For professional connections and collaboration:
• How can you help people appear and feel professional and personal?
• How do you better support positive collaboration and sharing of real-time information on a project?
• Guard against creating online communities around products or a brand—most often, there’s not a real, natural community of interest.
Identity
• What identity elements are core for this project? How can each be directly targeted with product features or information?
• Does anything in the product undermine an identity element?
• How does the product help people adopt the identity, reinforce it, and promote it?
• Are there online communities or places that will provide content to help an emerging identity, to help people decide what is “normal”?
• How does the product help the user celebrate themselves and their accomplishments relative to this identity?
• Are there competitions or fun appropriate to the identity element?
Sensation
• How can you draw people in, with color, sound, and movement?
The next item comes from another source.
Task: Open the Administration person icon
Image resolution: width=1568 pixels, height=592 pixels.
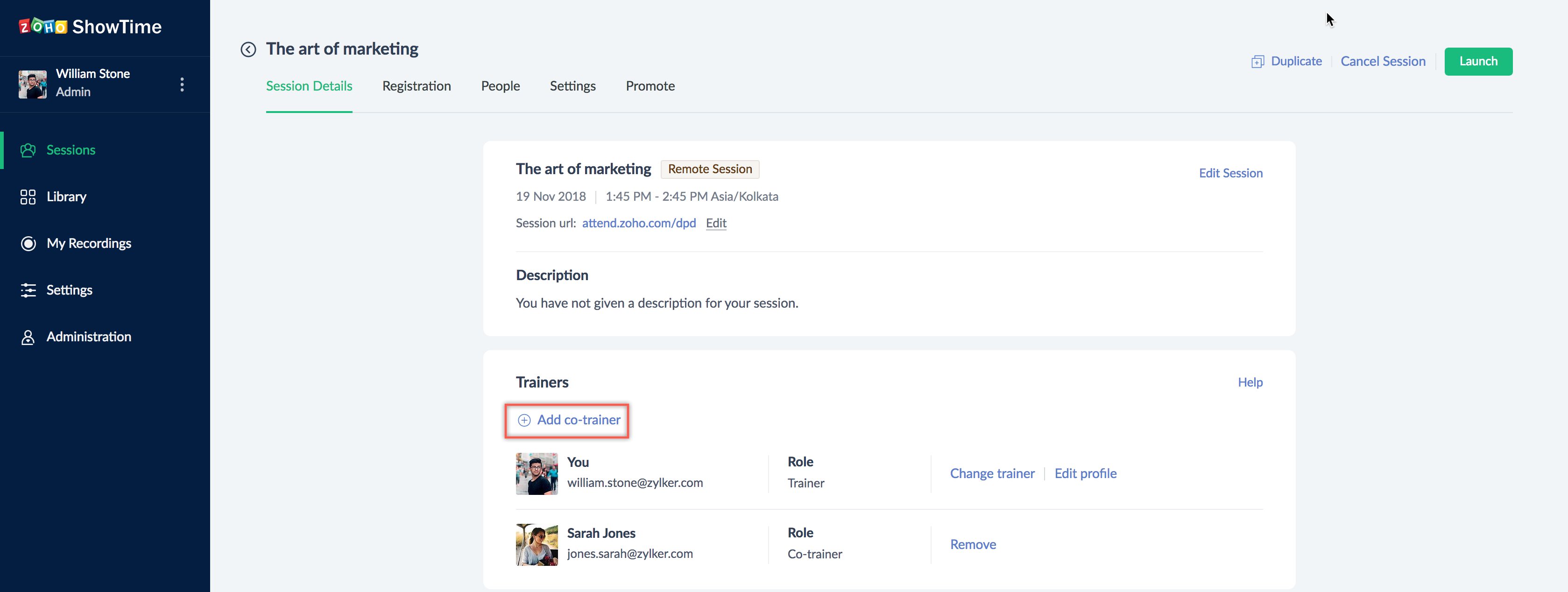Action: tap(28, 337)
What level of stimulation is appropriate given the many contexts and cultures of use? Can you build in a “Wow!” that doesn’t distract?
• How can you add a smile or a bit of play to the activity—without getting in the way of use?
• Do the graphics, movement, and interactivity support the core function?
• Is your aesthetic and industrial design modern—building on and enhancing current trends?
Direct into Action (without Hassle)
• Did you bring everything needed to fulfill an intent into one place?
• Can you get smoothly from one action to the next set of likely actions?
• Does the information needed to support a decision just appear when needed or in response to a question—how can you think for the user?
• How can you support “touch once”—never having to reenter any information?
• What can you know without asking? Do you let the user go instantly into action without fuss or hassle?
• Have you eliminated every technical hassle you can—and anything in the way of instant into action?
Watch out: It’s tempting to provide in-the-moment help, preference setting, and information by putting up a screen before the user gets to the content they want. This always disrupts the experience of direct into action.
The Learning Delta
• How do you reduce what the user needs to know to zero—for the core intents, at least? What do your users already know that you can build on, including voice, touch, and other already known ways of interacting?
• Have you eliminated complexity and avoided features that the teams thinks are nice to have but aren’t needed?
• Have you eliminated layers of drilldown, complex language, and anything in the way of figuring out how to use the product?
• Can you build in nudging people in the right direction in moments?
• Eliminate any need for users to read documentation—they won’t anyway.

1 This process is based on the ideas underlying Pugh matrices (S. Pugh, Total Design, Addison-Wesley Publishing Limited, 1991). But where Pugh depends on individual creativity, we use the dynamics of the group to produce a single vision that incorporates everyone’s perspective. This helps keep people from getting overinvested in one solution. People who feel they can’t be creative in a group situation still have the option of working out a design and feeding it into the evaluation process.

2 Identifying product concepts in this way also supports iterative development processes. It would be natural to assign each product concept to a different Scrum team, for example, and the vision elements can be quickly evolved into user stories.

3 See Chapter 1, p. 8 for a reminder of the Cool Concepts.